On December 21, hundreds of agricultural workers from Peru embarked on a fresh agrarian strike, blocking highways along the Peruvian coast, in rejection of the failure of Congress to pass a new agrarian law. The new law would guarantee the labor rights of workers in agribusiness and would seek to improve what workers have deemed “slavery work conditions” that they have suffered under for nearly 20 years under the former Agrarian Promotion Law.
In the beginning of December, the workers had carried out a similar strike and forced the Congress to commit to passing a fresh law, however they have failed to do so. This week’s protest has been met with heavy repression from police and the military forces and so far 25 workers have been injured.
— 🇵🇪 Wayka📢 (@WaykaPeru) December 22, 2020
Peru is at the juncture of multiple crises, which came to the surface in the recent national people’s uprising of November 14 against the parliamentary coup carried out on November 9. The political crisis has deep roots, and has been on full display since 2017 due to the judicial investigations surrounding the Brazilian construction giant Odebrecht and corruption cases involving many elected officials. This political element collided with the social and economic crises in the country which have been deepened during the time of the COVID-19 pandemic amid rising levels of poverty, unemployment and lack of access to basic resources like water, education, and healthcare. Peru also has one of the highest rates of infection and mortality from COVID-19 globally with a little under one million confirmed cases and over 37,000 deaths.
Following the mass protests in November, different social protests of construction workers, teachers, health workers, mining workers, etc found a new political environment within Peruvian society to push their demands forward. In this context on November 30, hundreds of agricultural workers called for an agrarian strike and blocked the Panamerican Highway in the southern coastal province of Ica
In a few days, agricultural workers from the northern coast had joined the strike. They demanded for a better salary -many of them are paid below the minimum wage- and better labor conditions for the work they do for agribusiness companies which export products such as Hass avocados, asparagus, blueberries and grapes.
The roots of the problem are in the Agrarian Promotion Law, approved during Fujimori’s neoliberal dictatorial regime in the nineties. This law is also known as the Chlimper Law because it was brought forward by José Chlimper, a businessman and Agrarian Minister in Fujimori’s government. The law had the goal of granting benefits to the agribusiness sector in order for Peru to compete in the global market.
One of the benefits granted by this law was to create a special labor regime for agribusiness activities as well as a special tax regime. The labor framework in the law entitled and encouraged agribusiness companies to hire workers under outsourcing schemes, grant temporary work contracts, to not pay labor benefits such as vacation, and unemployment insurance. It also allowed them to prevent workers from joining unions and to pay a lower percentage for public health insurance than outlined in the general labor code. The tax benefit granted to agribusiness companies was to pay just 15% for income tax instead of the normal rate of 30%.

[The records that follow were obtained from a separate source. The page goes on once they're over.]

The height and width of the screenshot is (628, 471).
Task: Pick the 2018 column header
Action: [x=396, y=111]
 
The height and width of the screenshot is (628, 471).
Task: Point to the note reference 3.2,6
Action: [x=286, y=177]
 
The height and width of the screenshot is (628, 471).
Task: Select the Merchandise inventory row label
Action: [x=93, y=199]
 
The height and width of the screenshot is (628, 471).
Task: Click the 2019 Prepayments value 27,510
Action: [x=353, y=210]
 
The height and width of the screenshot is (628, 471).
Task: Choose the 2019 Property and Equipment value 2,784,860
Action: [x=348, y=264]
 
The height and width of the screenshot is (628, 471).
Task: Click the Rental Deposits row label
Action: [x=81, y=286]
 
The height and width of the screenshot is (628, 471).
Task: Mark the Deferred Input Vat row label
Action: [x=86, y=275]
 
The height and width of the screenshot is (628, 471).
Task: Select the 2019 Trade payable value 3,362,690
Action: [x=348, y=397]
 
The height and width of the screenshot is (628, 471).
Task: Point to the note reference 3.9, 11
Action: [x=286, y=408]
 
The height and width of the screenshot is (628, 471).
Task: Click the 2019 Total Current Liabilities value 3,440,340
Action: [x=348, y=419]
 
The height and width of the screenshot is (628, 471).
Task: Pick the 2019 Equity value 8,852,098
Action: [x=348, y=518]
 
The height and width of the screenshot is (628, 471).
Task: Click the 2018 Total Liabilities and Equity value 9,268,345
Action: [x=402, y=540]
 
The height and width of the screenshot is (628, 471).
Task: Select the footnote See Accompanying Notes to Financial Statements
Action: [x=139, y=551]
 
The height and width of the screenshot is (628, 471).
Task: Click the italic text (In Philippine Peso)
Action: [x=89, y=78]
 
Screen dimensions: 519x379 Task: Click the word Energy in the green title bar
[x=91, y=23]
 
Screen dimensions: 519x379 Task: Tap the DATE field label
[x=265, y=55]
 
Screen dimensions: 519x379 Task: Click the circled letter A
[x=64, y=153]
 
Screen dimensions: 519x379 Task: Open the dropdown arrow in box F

The social and economic crisis highlighted by the pandemic has exposed the precarious situation of thousands of workers within the agribusiness sector, which many compare to slavery conditions suffered before the Agrarian Reform of 1969. This has also shone light on issues regarding the reasoning behind the Agrarian Promotion Law and its validity until now. First, the context that justified the approval of such a law has changed. Now, Peruvian agribusiness companies are competitive in the global market, so there is more reason to award these benefits. Meanwhile, while exports have grown for many years, the salaries of workers have not experienced any significant increase. The use of temporary contracts also loses its justification because technological developments have allowed agricultural activity to occur throughout the entire year.
Advances and setbacks
On December 5, after many days of arduous mobilizing on the highway, a young worker Jorge Muñoz, 19 years old, was murdered by the Police forces. The same day, dialogue began with representatives of the new transition government led by liberal Francisco Sagasti, and the workers won their first battle: Peruvian Congress derogated the slavery Promotion Agrarian Law.
Both the National Government and Congress expressed their political will to approve a new agrarian law as soon as possible, in accordance with agreements achieved with workers. However, they have yet to fulfill these promises, which is what brought out thousands of workers to the highways once again. Their failure to fulfill these promises and address the precarious situation of thousands of workers in the agribusiness sector is likely due to the pressure of Peruvian oligarchy over the Peruvian State using its concentrated corporate media, and an ongoing dispute between the Government and Congress.
While most political leaders are either silent accomplices or actively opposing advances in this regard by criticizing the impact of blocking highways, only the left leader Verónika Mendoza, presidential candidate of the New Peru Movement has spoken in favor of the historically forgotten interests of agricultural workers. She has proposed a “Second Agrarian Reform”- and has demanded that the Government and Congress find solutions to this problem in order to avoid the death of any Peruvian.
José Carlos Llerena is a popular educator and member of the Peruvian organization La Junta.